Samsung Galaxy S10: from budget to overkill in London
At one time, the Tobacco Dock in London was a warehouse. And in the 18th century it was used by merchants to import and store tobacco. Fast-forward three centuries and Samsung wants this to be the place where they herald in the future of mobile phones. That might sound a bit dramatic but rumour has it the Samsung Galaxy S10 will be nothing short of revolutionary. That’s all well and good but they kind of said the same thing about the S9, and that wasn’t more than a solid upgrade.
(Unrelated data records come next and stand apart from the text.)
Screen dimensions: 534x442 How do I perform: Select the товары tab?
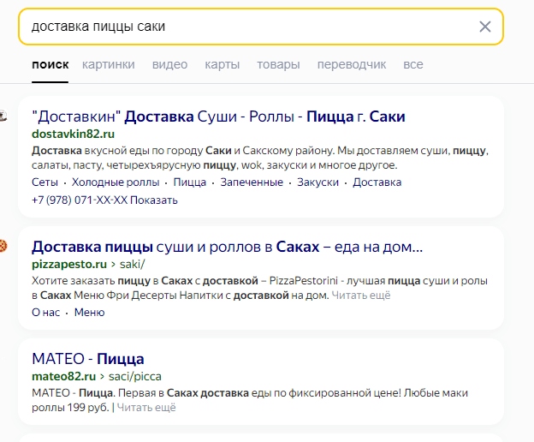click(x=278, y=64)
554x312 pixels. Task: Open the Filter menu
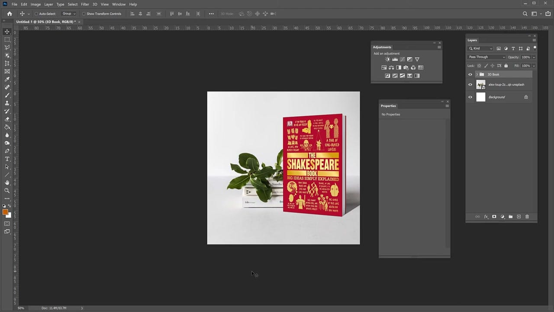(85, 4)
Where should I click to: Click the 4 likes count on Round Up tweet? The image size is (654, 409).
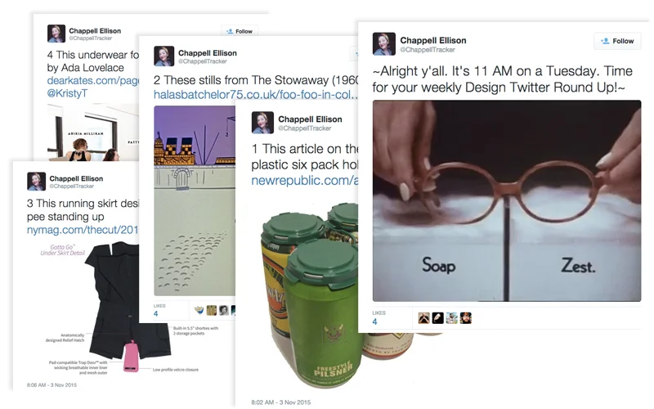[374, 321]
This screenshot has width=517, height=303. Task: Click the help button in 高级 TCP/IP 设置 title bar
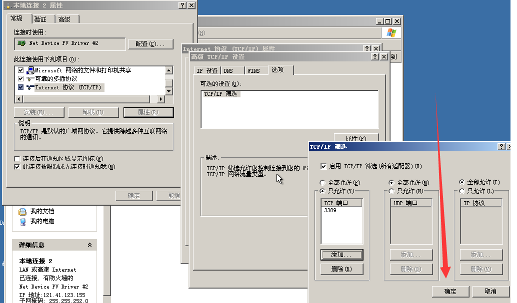[x=375, y=57]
At first glance you can tell the phone is packed with plenty more performance. But that’s not the only thing to have changed; the design is also different. For one thing, Samsung has completely done away with the notch, and it now harnesses an Infinity-O screen. Space is at a premium so they’ve used a kind of hole in the screen instead. This makes the S10 series as bezel-less as ever before.
3 names, 5 editions
Until now, Samsung was content with releasing two editions of each Galaxy S series. There was the standard model – always S along with a number – and a luxury version – S, insert number, Plus. But that’s a thing of the past. The S10 series boasts a mammoth four editions. They’re launching the:
- Samsung Galaxy S10e
- Samsung Galaxy S10
- Samsung Galaxy S10+
I know what you’re thinking: that’s only three. However, the Galaxy S10+ is also available as a special version that packs in even more power and performance. The Samsung Galaxy S10+ Ceramic features up to a terabyte of storage and up to 12 GB inbuilt RAM. Those kinds of numbers blow the attempts of all the other gaming phones and devices straight out of the water.
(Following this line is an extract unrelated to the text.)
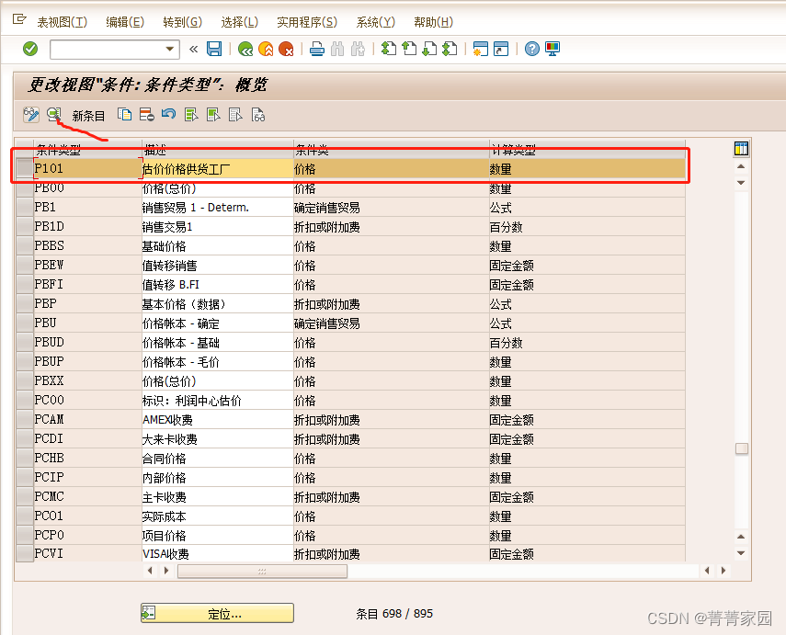This screenshot has height=635, width=786.
Task: Undo changes using the Undo arrow icon
Action: pos(170,116)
To be honest, even the smaller, weaker versions of the S10 series are likely to set the bar for smartphones in 2019. That’s assuming Samsung doesn’t move the goalposts in summer with the release of a bigger, stronger version of the Galaxy S10+, namely the Samsung Galaxy S10+ 5G.
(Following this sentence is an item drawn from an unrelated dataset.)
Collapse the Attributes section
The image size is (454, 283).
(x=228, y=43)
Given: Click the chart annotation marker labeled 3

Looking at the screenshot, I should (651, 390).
- Samsung Galaxy S10e: e is for essential
Samsung is well aware not everyone is prepared to cough up more than 1,500 Swiss francs for a Samsung Galaxy. Even the standard S10 claws uncomfortably close to 1,000. The company knew they had to come up with a solution. And that’s when the Samsung Galaxy S10e was born, where «e» stands for essential. While the specs can’t compete with those of the phone’s bigger sibling, the S10e has enough to do the job. Even aside from that, this nifty little thing looks fairly impressive.
Hidden behind the 5.8-inch display is a Exynos 9820 system on a chip (SoC) – the same SoC as in the deluxe version and in all the other S10 models. It features 128 GB memory, 6 GB RAM and a 3100 mAh battery. Given the S10e is the budget version in the series, you have to expect sacrifices somewhere. In this case, it’s in the camera set-up and the fact the fingerprint sensor isn’t under the glass display but built into the power button.
The little S10e is the unexpected star of the event. That’s not just because it sits comfortably in your hand; it also delivers impressive performance. In terms of specs, it is fairly underwhelming. But what it lacks on the tech side of things it makes up for by setting a precedent for affordable phones with smaller screens. I wouldn’t be surprised if this little phone with its current Exynos SoC wiped the floor with the upper-mid section of the market or the lower top segment.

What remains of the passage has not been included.